╭─ Entries supplied

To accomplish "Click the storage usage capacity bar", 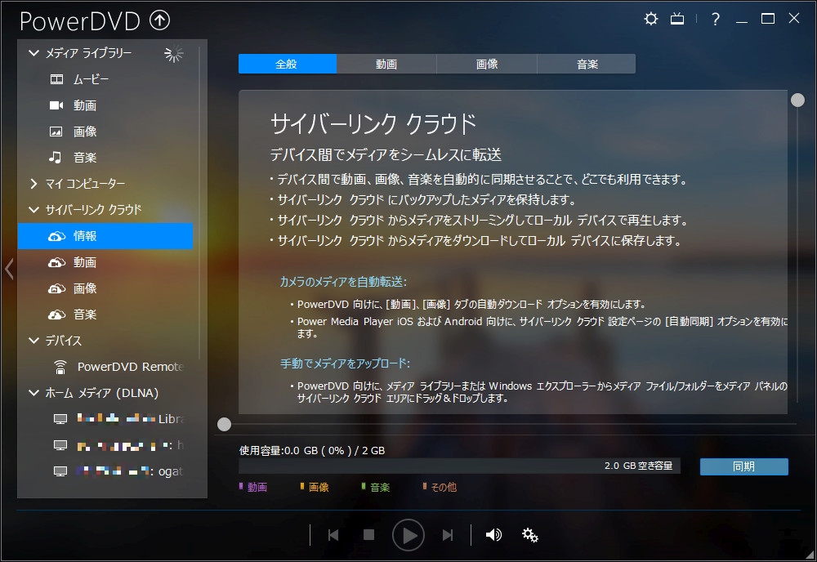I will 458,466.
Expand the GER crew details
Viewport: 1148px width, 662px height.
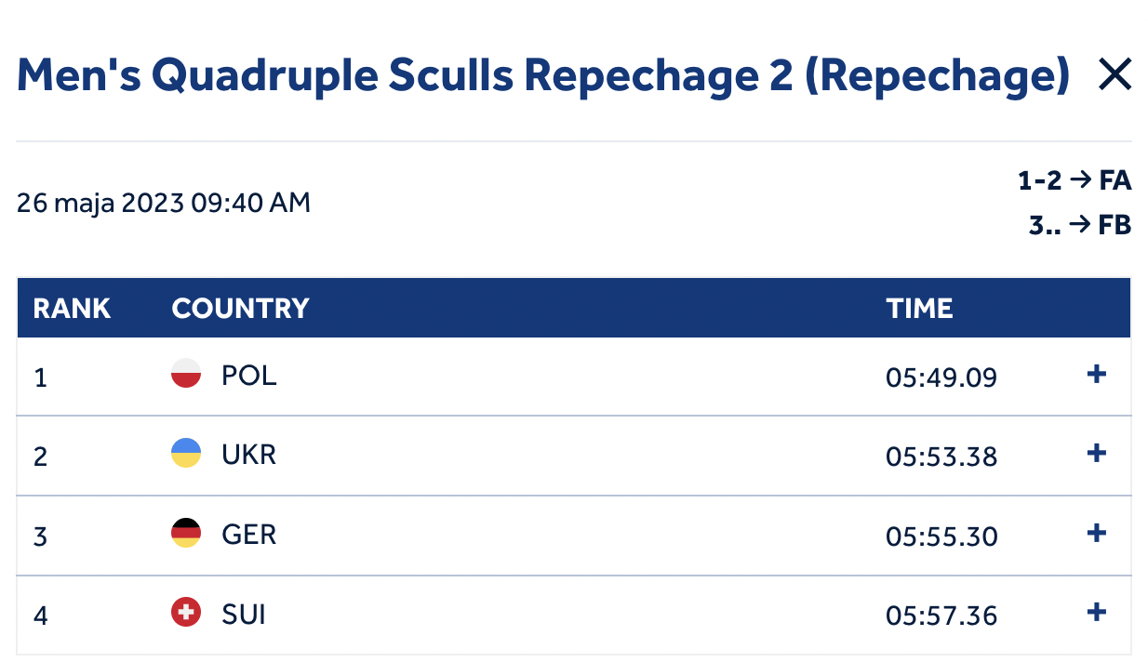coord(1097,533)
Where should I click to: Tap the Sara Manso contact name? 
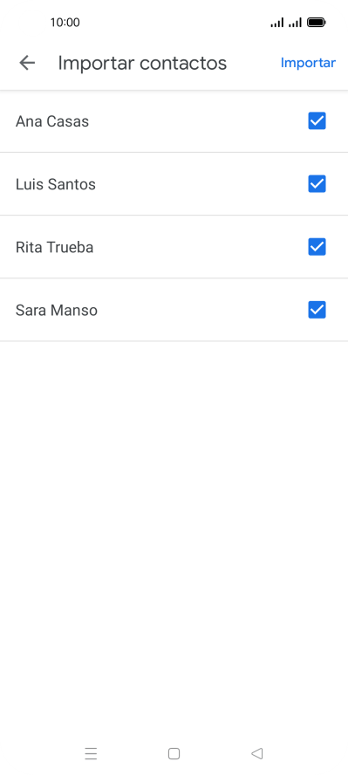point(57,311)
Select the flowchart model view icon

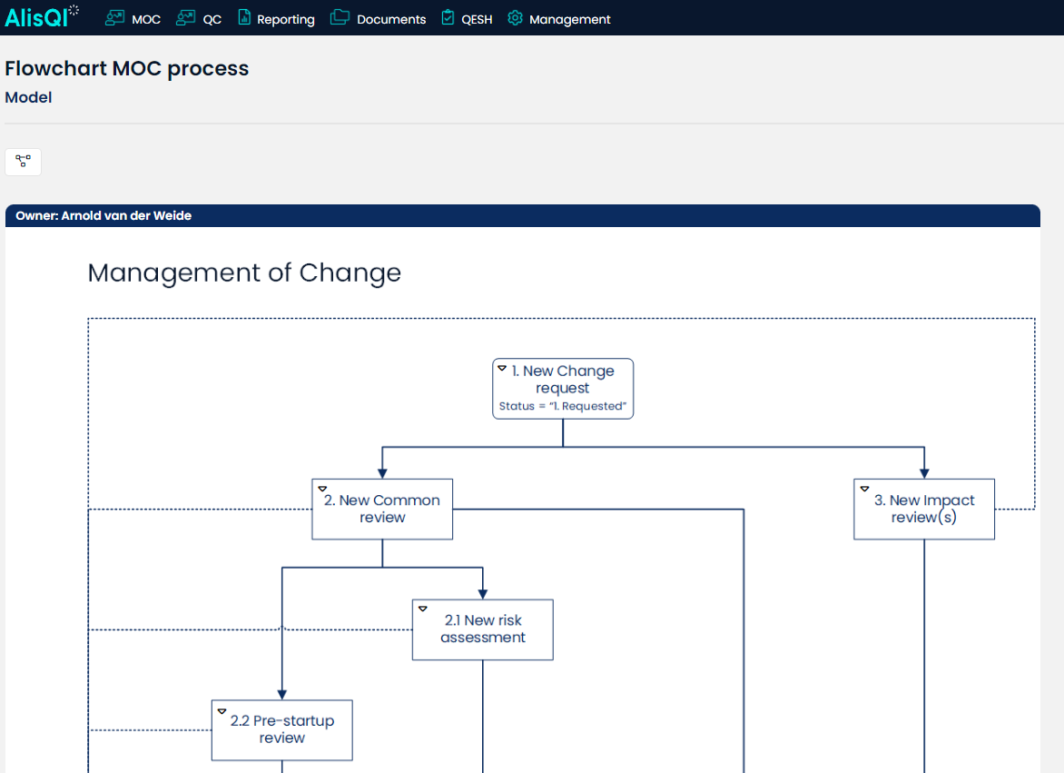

╰─

■ What you are asked to do:
Your task is to set down exactly the lines that run from the line holding "Viewport: 1148px width, 662px height." through the close of the entries, including both ends. Pictures stay out.

■ Task response:
Viewport: 1148px width, 662px height.
coord(1097,533)
Where should I click to: Tap the Sara Manso contact name? 
point(57,311)
Select the flowchart model view icon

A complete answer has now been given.